(Stored data)
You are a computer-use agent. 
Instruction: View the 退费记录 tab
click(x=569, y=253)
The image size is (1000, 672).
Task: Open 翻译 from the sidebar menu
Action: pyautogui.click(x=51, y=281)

• [Directions]: Output every record exactly as written, with nothing dropped.

• [Answer to this problem]:
You are a computer-use agent. 
Instruction: View the 退费记录 tab
click(x=569, y=253)
The image size is (1000, 672).
Task: Open 翻译 from the sidebar menu
Action: pyautogui.click(x=51, y=281)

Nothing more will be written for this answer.